(EXCERPT PROVIDED)
↓↓↓
My agent dry-ran fine in staging 100 times - then wrecked production on the first real run
A staging-to-production data bleed cost me 4 hours of rollback. That's what finally made dry-run a structural requirement, not an afterthought.
The common advice is: test in staging, promote when green. The problem is environment drift. My D1 schema changes once or twice a week, and a solo operator can't keep staging perfectly synchronized. Worse, agents don't have fixed execution paths - the same input can produce a different tool call sequence on the next run. I ran a flow 100 times in staging and still hit a fresh path on the first production execution.
The Real Problem: Mock Responses
The most surprising thing I learned after 6 months of running this: latency wasn't the problem I expected. KV writes averaged 12ms - basically imperceptible. The real problem was that mock responses fool the agent into treating skipped writes as real successes.
↑↑↑
(GIVEN DATA)
↓↓↓
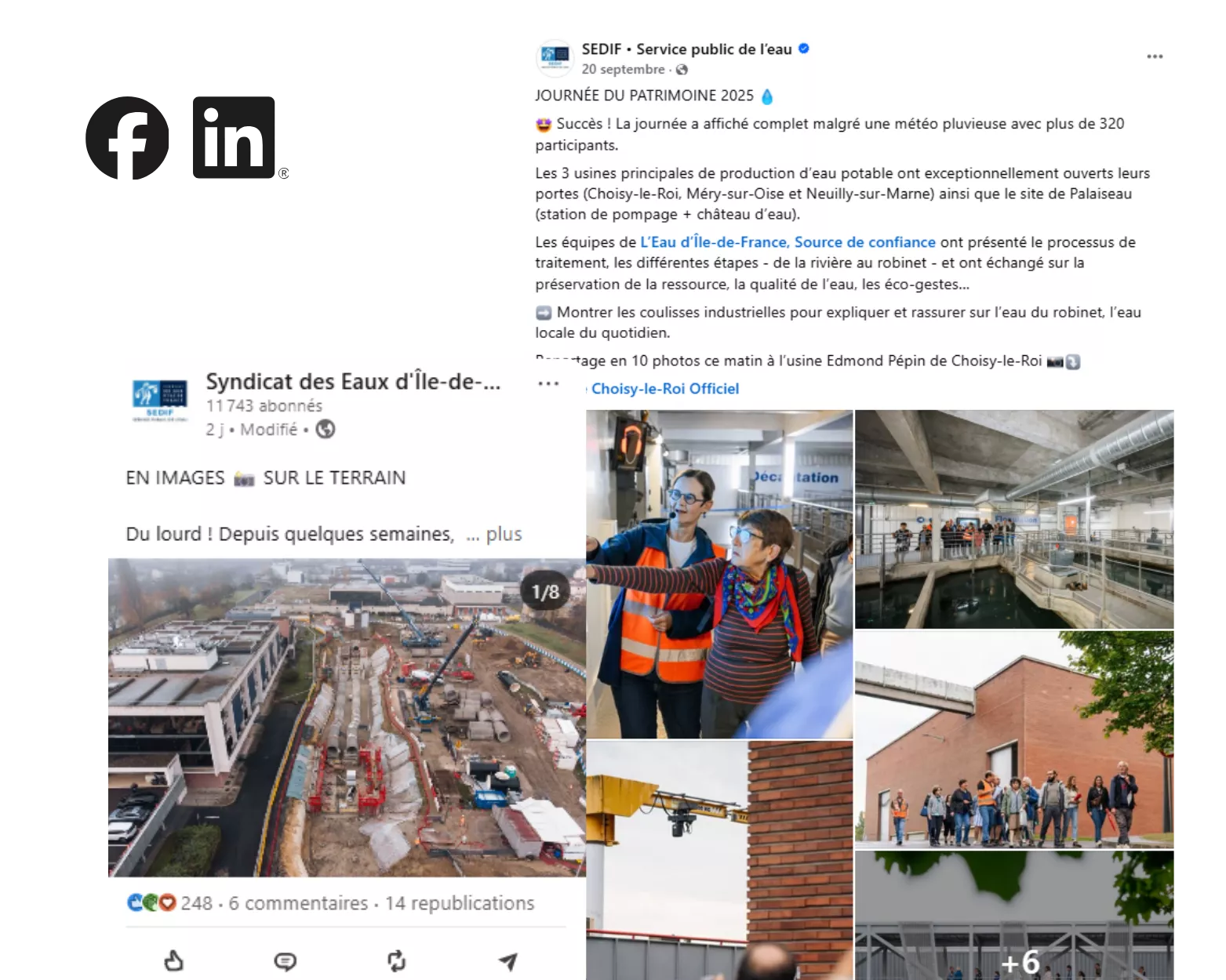Screen dimensions: 1226x980
Task: Repost using the republish arrows icon
Action: click(x=396, y=961)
↑↑↑
Rewrite the post on the agent's production failure from "My agent dry-ran" up to and including "not an afterthought.", putting "recovery" wherever "rollback" appears.

My agent dry-ran fine in staging 100 times - then wrecked production on the first real run
A staging-to-production data bleed cost me 4 hours of recovery. That's what finally made dry-run a structural requirement, not an afterthought.